For correlations (or the agreement statistic) you have observations that are matched. I thought that the inside measurement for row number 1 of your dataset was for person #1 (l will use the name "Fred"). "Fred" also provided the value in row number 1 for your outside measurement. One way to think about this is: Could I reorder all of the values in one column and still have the data make sense? If the answer is that reordering one columns would destroy the dataset validity, then the columns are matched. If the answer is that the reordering is fine, then the data are not matched and you have two independent samples.
If your samples ARE matched, then how did you end up with more observations for one column than the other?
If the samples are NOT matched, then the analysis advice that you have been given so far is not correct. You are looking to see if the two independent samples are different from each other. You will need to restructure you data table to perform that analysis, which will be equivalent to a two-sample proportion test which answers the question: is the proportion of 1's for population 1 different from the proportion of 1's for population 2?
Respond if you really have the two independent samples information. If you do, then the details can be given on how to structure your data and get that test.
Ok, so yes this is two independent samples. I can try to explain what it is all about briefly.
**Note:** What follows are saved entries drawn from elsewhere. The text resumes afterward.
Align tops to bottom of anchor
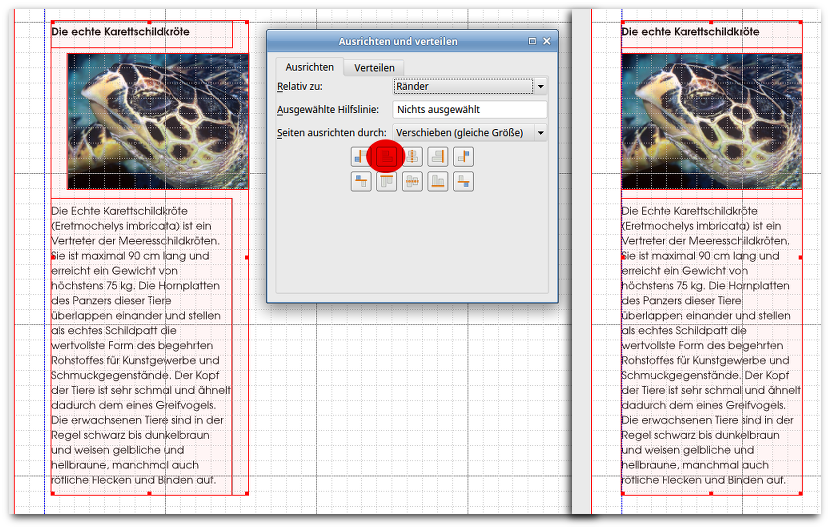coord(463,181)
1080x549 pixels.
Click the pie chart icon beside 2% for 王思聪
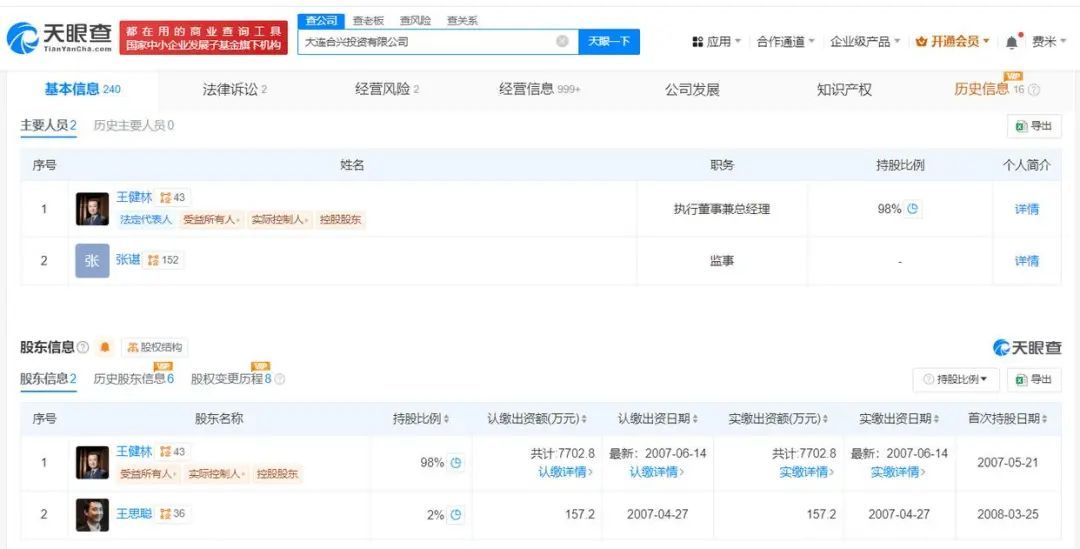point(456,515)
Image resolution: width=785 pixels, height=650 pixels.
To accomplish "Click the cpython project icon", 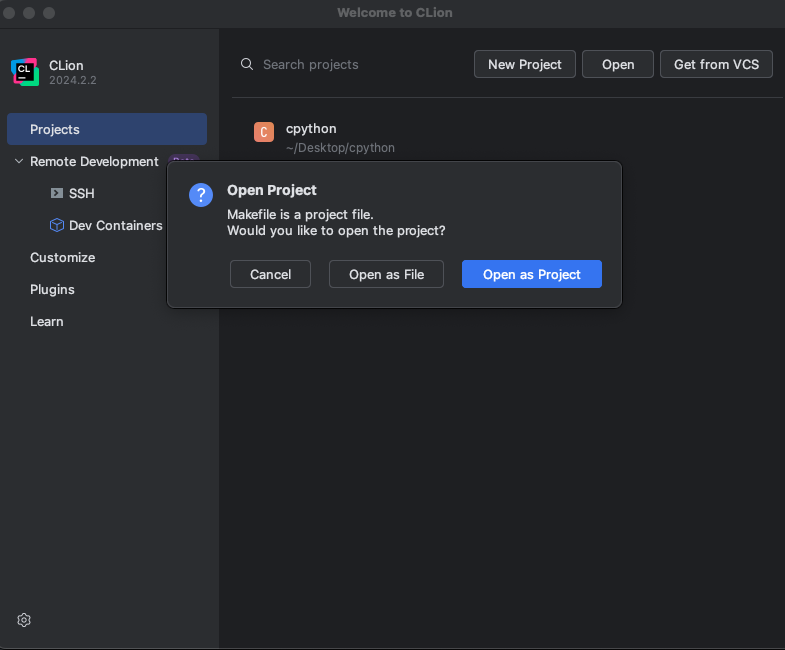I will [264, 132].
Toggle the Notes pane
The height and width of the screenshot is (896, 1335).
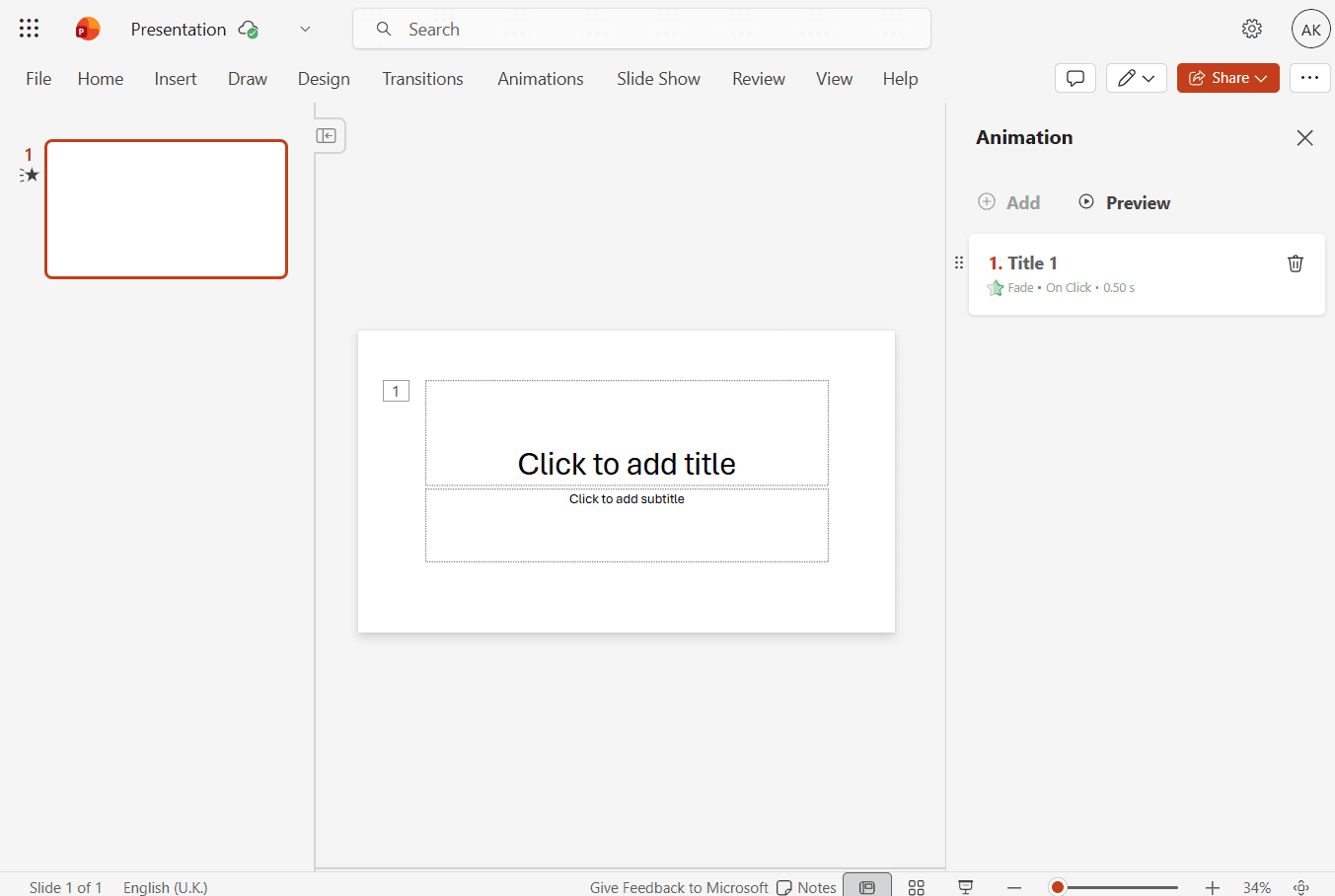point(806,887)
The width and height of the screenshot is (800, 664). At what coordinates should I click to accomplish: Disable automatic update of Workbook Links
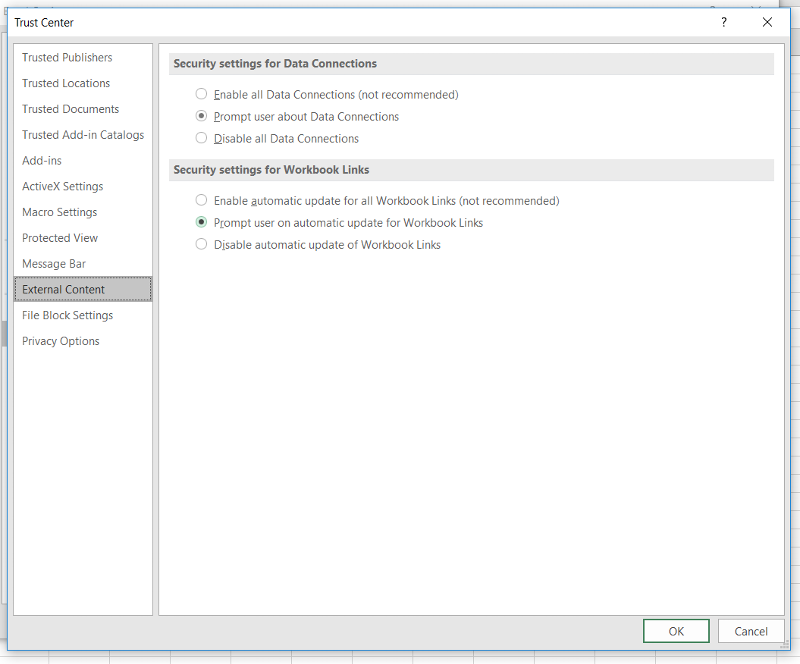point(201,244)
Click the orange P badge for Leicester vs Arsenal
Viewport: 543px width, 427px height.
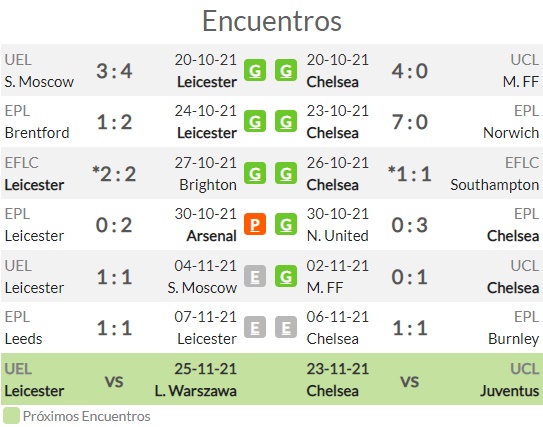255,224
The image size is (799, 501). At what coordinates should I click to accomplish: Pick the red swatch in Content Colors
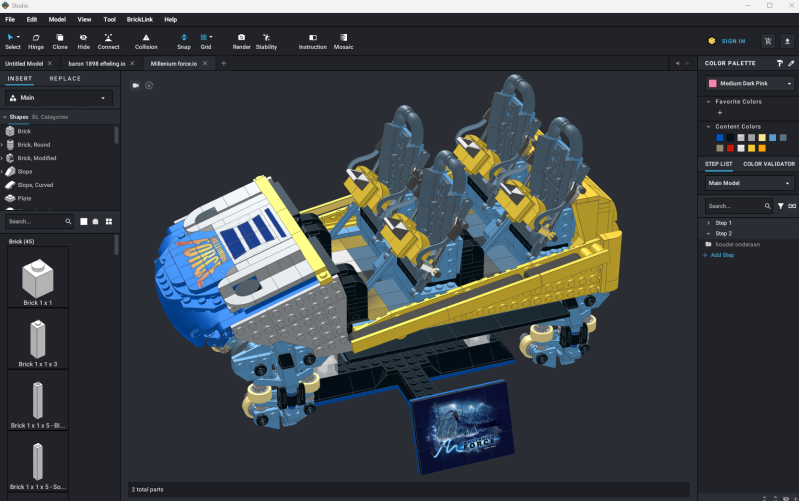point(731,148)
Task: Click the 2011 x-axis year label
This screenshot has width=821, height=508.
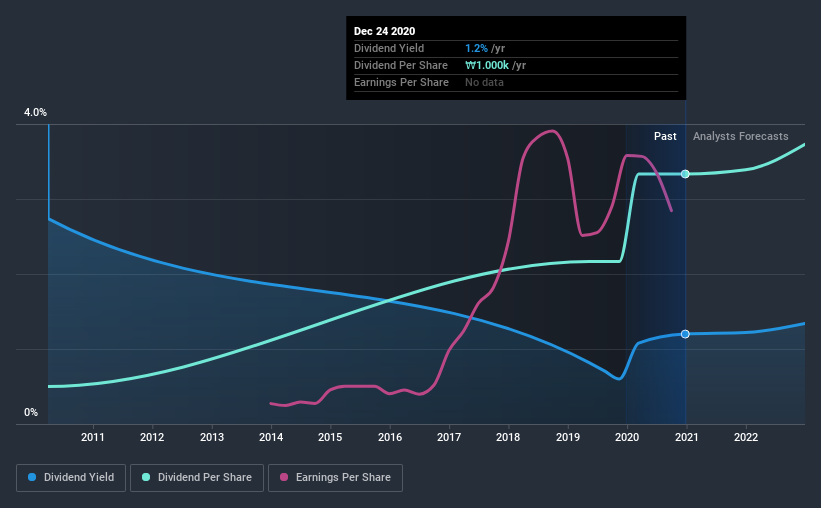Action: click(x=93, y=437)
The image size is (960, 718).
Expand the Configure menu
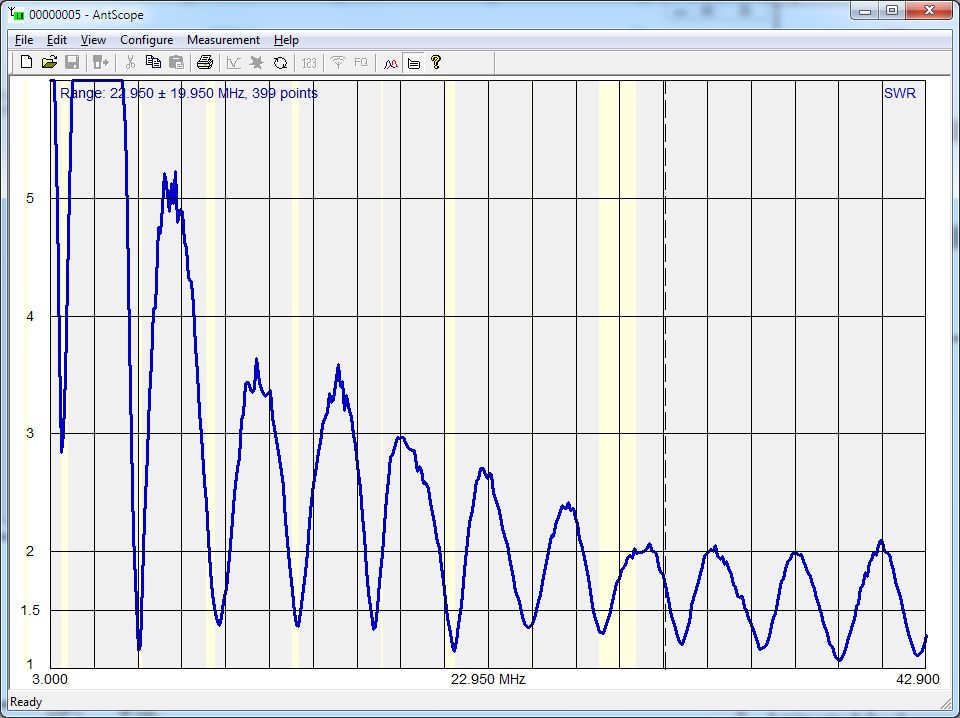[x=146, y=40]
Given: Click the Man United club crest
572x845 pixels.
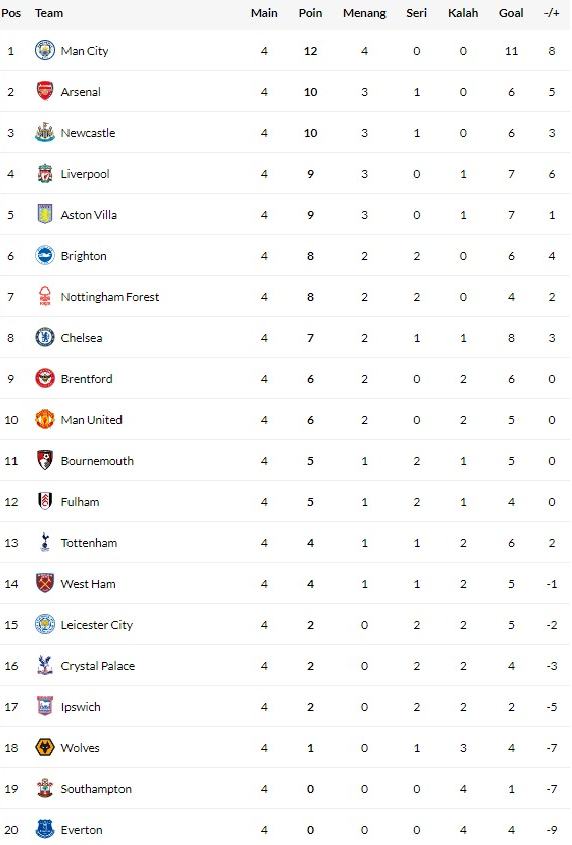Looking at the screenshot, I should [x=45, y=419].
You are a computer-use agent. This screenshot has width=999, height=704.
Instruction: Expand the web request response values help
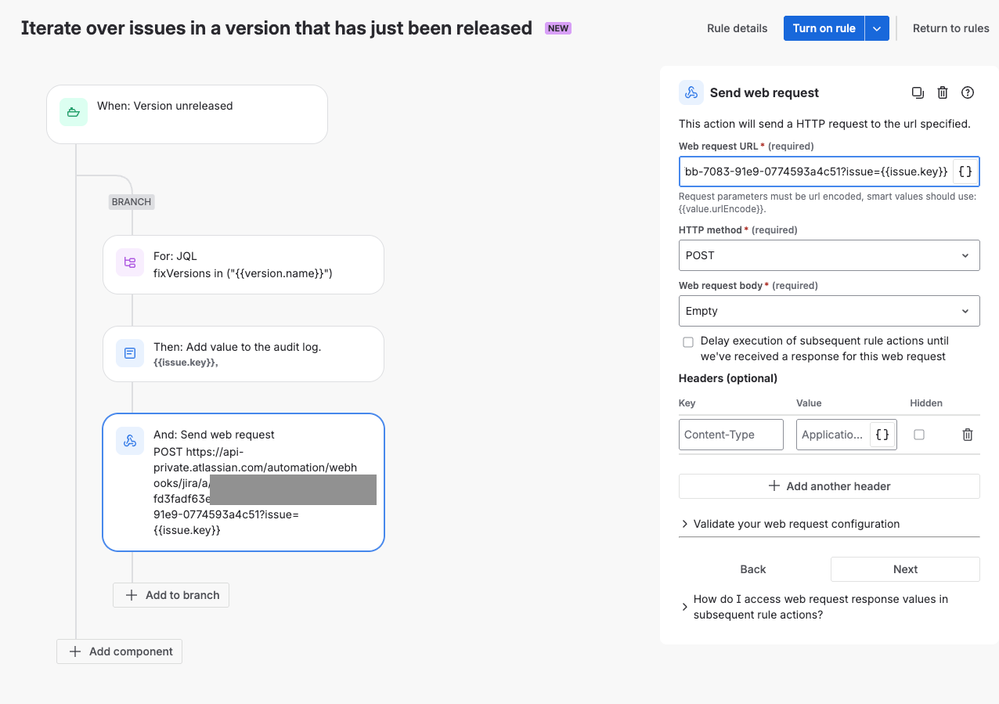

The "areas" that I mention are protected areas in Tanzania with villages inside of them. The goal is to compare answers from villagers inside each of these areas with answers from villagers living immediately outside of these protected areas. This means that the people giving answers in Column 1 (inside) are different from the people giving answers in Column 2 (outside). This also explains why there are more observations in one column than the other, as there are a different number of people in each village.
I hope that this makes sense. If not let me know and I will try again.
Your data has many questions you may wish to ask, but to compare the proportion of "1's" of the "Inside Area" to the proportion of "1's" of the "Outside Area", do the following:
Stack the Inside Area and Outside Area columns using Table > Stack. Let's call this column Response which will be filled with 1s and 0s. You will also get a Label column. Let me call that Area. That will have the original column variable names, but I will just shorten to "Inside Area" and "Outside Area". Notice that this stacking puts the data in a form ready for analysis: each column is a single variable, each row is an observation. The number of rows of the data table will be the number of people who responded. The Response column contains all of the data on the question you asked.
Both the Area column and the Response column should have the nominal modeling type. Now you still go to Fit Y by X. The Response column is the Y, the Area column is the X.
For this example, you get a 2x2 table. I would then look at the Fisher's Exact Test, 2-tail. This test has the null hypothesis that the proportion of 1's is the same across Area. A small p-value would reject that null hypothesis and be an indication that the proportion of 1's is different between the two areas.
Alright, so I have done what you have explained here and this is what I get:
All of the data is now included, which is great, but I still think that the P-value looks very suspect? If this is right then there does not need to be much difference between the areas in order for the p-value to be very significant.
What are your thoughts on this?
Actually, based on your data in the picture, I would expect to have a low p-value. The low p-value says that the proportion of 1's is not the same for the two groups. The control group has 27.85% 1s. The other group has 51.97% 1s. That is a pretty sizable difference in my opinion (an increase of almost 25 percentage points). Especially with sample sizes in the 125 to 160 range. That large of a difference is probably not due to chance.
Look at the mosaic plot. The blue bar is representing the response of 1, and it is much larger for the one group. Just out of curiosity, how big of a difference did you think you would need to see for it to be declared statistically significant?